RECORDED DATA:
━━━━━━━━━━━━━━━━━━━━━━━━━━━━━━

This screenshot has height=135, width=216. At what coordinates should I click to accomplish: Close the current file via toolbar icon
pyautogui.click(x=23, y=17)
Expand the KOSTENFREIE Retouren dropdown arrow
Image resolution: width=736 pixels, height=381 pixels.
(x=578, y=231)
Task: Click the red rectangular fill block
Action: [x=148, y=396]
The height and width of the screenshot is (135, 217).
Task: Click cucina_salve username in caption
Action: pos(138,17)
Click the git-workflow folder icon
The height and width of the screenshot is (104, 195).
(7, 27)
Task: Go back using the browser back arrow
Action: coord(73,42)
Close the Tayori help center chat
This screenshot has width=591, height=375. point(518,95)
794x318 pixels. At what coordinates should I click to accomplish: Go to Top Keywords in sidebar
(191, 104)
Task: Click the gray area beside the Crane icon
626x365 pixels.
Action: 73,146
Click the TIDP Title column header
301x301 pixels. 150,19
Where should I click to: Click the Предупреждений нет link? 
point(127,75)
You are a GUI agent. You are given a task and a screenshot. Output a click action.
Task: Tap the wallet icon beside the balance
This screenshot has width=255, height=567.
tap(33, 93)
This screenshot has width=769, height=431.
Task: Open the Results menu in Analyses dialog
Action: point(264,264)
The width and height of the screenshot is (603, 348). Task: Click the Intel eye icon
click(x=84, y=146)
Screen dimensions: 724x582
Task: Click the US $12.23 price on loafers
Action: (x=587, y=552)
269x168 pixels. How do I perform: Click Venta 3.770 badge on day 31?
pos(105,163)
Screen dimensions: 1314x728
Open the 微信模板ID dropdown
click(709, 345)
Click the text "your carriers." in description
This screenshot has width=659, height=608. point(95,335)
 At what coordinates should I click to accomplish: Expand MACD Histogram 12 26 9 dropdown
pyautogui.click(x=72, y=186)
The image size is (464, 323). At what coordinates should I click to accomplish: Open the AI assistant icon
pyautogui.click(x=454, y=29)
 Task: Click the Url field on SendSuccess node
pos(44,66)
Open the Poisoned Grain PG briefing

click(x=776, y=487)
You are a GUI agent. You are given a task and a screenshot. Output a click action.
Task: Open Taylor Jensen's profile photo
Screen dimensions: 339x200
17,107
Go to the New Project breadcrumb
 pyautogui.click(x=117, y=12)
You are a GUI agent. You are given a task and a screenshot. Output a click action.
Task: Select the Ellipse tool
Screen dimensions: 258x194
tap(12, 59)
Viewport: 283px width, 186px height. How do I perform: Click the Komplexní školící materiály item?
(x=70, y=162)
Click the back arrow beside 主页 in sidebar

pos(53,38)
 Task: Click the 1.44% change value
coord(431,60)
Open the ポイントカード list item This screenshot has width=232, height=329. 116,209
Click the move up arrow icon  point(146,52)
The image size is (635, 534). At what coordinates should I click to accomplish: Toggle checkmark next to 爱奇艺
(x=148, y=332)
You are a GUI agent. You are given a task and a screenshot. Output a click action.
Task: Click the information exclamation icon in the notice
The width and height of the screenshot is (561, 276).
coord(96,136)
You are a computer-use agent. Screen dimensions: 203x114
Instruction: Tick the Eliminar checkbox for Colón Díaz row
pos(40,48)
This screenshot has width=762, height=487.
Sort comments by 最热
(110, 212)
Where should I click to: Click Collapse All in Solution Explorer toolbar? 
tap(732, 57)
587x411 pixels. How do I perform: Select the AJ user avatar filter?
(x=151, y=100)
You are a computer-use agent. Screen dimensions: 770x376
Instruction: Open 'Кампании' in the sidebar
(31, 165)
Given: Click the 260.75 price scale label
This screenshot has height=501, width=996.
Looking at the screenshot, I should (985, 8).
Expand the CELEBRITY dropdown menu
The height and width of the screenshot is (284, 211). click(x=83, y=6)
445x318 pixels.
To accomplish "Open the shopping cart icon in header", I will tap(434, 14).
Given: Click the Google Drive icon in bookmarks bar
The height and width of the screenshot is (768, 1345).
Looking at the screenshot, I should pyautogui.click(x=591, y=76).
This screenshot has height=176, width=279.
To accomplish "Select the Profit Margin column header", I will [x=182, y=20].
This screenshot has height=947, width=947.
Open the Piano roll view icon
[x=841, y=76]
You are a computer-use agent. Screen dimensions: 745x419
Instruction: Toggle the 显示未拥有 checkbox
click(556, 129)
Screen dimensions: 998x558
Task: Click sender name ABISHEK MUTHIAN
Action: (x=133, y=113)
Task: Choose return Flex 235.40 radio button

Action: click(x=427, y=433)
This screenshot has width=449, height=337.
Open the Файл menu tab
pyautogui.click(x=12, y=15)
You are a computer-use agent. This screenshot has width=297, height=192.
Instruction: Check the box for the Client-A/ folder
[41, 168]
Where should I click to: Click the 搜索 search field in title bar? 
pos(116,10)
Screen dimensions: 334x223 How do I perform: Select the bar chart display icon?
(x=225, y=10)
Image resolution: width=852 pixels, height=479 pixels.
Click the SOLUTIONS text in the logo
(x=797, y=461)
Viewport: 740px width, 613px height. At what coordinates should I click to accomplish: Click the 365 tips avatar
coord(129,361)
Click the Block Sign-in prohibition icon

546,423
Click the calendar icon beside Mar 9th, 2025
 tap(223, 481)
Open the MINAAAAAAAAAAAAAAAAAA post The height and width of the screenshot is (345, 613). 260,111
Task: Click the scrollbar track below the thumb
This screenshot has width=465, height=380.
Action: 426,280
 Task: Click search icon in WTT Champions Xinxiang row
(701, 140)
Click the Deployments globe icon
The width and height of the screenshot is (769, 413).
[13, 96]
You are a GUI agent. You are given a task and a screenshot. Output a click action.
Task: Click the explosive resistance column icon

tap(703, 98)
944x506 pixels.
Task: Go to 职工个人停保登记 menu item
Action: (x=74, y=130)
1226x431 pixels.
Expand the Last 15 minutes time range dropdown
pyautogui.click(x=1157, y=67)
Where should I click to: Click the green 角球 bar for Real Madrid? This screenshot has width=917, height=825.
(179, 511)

━━━━━━━━━━━━━━━━━━━━━━━━━━━━━━

WORK ITEM:
Output only an exact transcription of the lines above from the one with "The image size is (635, 534)." up to and including the one with "You are a computer-use agent. Screen dimensions: 770x376".

ANSWER BOX:
The image size is (635, 534). At what coordinates should I click to accomplish: Toggle checkmark next to 爱奇艺
(x=148, y=332)
You are a GUI agent. You are given a task and a screenshot. Output a click action.
Task: Click the information exclamation icon in the notice
The width and height of the screenshot is (561, 276).
coord(96,136)
You are a computer-use agent. Screen dimensions: 203x114
Instruction: Tick the Eliminar checkbox for Colón Díaz row
pos(40,48)
This screenshot has width=762, height=487.
Sort comments by 最热
(110, 212)
Where should I click to: Click Collapse All in Solution Explorer toolbar? 
tap(732, 57)
587x411 pixels. How do I perform: Select the AJ user avatar filter?
(x=151, y=100)
You are a computer-use agent. Screen dimensions: 770x376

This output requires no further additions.